AIM A
Report each line of the entries that contains the word "view".

Begin TEXT TO READ

Dispatches from Lockdown #2

  • Just about all the men we know have grown beards, if they didn’t have one already, and many are sporting razor cuts or obvious amateur jobs. It’s desperate days when your husband gets his 16 year old daughter to razor cut his hair. It doesn’t look too bad, actually, despite my initial horror when he told me what the plan was.
  • Zoom! We’ve been using this for Orchestra ‘rehearsals,’ book club, swimming club meets, Pilates class, cello lessons, musicianship lessons, family cooking sessions – chaos online with toddlers participating, and a Father’s Day celebration which included the spread below organised by all the kids. I’m so thankful we have this technology!
  • Daily coffee runs – hubby and I usually go for a drive to one of three coffee shops with a 5 km radius (we can’t go beyond this unless for a Government-specified reason) then sometimes we have a short walk & head home and do a decent walk around the block later in the afternoon when he’s finished work.
  • Families out & about – this happened in our first lockdown last year. Whole families came out of the woodwork and walked/biked around the neighborhood. It’s great & not something we usually see.
  • I started another quilt, this time for my youngest. I made one for her older brother last year during the first lockdown. I’ve just got to put a border around this one and then it will be ready to be quilted.
  • We had a snake visit from one of the local natives – Miss M was doing some artwork at her bench in the garage & heard a rustling just outside. The snake either was under a raised pot or sitting on top but it quickly slithered off into the neighbour’s yard. We don’t often see snakes out in the open as we have so many rocks and hiding places here. We think it may have been a non-venomous type, perhaps a green tree snake but it moved so fast it was hard to tell.

End TEXT TO READ

AIM B
Reproduce verbatim the passage of the lockdown post between "Dispatches from Lockdown #2" and "have this technology!", inclusive.

Begin EXTRACTED INFORMATION

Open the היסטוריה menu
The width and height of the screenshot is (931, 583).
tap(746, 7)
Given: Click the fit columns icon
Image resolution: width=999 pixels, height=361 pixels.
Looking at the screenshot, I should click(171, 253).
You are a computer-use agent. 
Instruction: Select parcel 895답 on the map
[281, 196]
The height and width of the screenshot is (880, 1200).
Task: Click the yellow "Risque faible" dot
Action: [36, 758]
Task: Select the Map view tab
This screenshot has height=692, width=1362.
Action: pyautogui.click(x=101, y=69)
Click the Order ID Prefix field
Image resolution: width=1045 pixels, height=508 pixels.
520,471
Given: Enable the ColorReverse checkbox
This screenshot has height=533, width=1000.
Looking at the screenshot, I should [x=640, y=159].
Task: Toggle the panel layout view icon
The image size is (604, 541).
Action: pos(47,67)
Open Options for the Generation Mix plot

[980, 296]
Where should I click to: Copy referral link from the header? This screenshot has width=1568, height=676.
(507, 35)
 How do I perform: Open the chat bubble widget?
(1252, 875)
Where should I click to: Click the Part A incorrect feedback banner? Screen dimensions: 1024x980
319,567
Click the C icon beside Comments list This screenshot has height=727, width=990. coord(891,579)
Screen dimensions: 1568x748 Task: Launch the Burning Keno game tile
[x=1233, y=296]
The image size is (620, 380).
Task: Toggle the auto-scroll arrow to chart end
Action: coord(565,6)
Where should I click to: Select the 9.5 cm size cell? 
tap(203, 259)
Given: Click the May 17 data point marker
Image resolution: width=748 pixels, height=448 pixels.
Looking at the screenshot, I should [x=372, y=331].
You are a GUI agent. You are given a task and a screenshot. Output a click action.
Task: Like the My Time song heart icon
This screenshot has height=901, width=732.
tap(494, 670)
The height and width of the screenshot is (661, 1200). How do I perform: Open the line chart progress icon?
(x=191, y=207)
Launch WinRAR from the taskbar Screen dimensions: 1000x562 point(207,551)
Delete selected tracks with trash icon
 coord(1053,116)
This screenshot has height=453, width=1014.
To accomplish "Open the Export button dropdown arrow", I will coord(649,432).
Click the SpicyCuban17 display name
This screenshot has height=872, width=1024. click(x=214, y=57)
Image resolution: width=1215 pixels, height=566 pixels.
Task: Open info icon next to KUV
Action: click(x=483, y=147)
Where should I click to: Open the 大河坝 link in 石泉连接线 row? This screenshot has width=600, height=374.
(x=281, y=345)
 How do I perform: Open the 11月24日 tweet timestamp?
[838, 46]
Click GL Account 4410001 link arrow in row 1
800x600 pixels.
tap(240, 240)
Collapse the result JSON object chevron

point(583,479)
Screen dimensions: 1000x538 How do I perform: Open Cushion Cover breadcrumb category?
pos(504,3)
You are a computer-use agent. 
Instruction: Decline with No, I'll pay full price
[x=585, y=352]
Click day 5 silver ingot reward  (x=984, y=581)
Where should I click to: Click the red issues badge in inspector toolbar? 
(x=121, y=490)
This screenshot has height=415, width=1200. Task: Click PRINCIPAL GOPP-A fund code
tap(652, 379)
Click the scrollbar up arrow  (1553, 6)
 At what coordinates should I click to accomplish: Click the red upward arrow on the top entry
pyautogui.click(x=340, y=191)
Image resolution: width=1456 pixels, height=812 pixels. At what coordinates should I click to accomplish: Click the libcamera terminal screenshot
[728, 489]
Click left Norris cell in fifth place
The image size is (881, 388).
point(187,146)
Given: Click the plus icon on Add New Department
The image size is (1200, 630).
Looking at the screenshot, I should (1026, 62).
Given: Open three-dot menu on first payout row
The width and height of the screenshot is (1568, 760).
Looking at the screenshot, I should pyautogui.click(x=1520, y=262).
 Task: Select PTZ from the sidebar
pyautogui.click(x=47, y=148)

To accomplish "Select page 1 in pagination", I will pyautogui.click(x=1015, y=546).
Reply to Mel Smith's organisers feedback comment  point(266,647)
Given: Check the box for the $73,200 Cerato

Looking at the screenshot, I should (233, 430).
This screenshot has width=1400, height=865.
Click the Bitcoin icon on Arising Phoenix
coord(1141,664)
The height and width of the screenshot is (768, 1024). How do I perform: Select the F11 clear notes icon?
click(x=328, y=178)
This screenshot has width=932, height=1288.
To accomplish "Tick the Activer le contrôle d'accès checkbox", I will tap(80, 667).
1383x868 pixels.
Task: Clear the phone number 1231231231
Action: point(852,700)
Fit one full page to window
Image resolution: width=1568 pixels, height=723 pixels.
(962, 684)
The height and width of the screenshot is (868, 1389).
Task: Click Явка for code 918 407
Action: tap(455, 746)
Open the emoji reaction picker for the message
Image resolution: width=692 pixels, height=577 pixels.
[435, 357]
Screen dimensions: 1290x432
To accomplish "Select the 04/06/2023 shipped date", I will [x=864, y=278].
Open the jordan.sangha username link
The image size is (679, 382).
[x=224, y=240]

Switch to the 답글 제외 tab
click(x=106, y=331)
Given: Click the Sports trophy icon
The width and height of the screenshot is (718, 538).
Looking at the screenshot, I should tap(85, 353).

End EXTRACTED INFORMATION

TASK RESULT A
Task: Select the Map view tab
Task: Toggle the panel layout view icon

TASK RESULT B
Dispatches from Lockdown #2

  • Just about all the men we know have grown beards, if they didn’t have one already, and many are sporting razor cuts or obvious amateur jobs. It’s desperate days when your husband gets his 16 year old daughter to razor cut his hair. It doesn’t look too bad, actually, despite my initial horror when he told me what the plan was.
  • Zoom! We’ve been using this for Orchestra ‘rehearsals,’ book club, swimming club meets, Pilates class, cello lessons, musicianship lessons, family cooking sessions – chaos online with toddlers participating, and a Father’s Day celebration which included the spread below organised by all the kids. I’m so thankful we have this technology!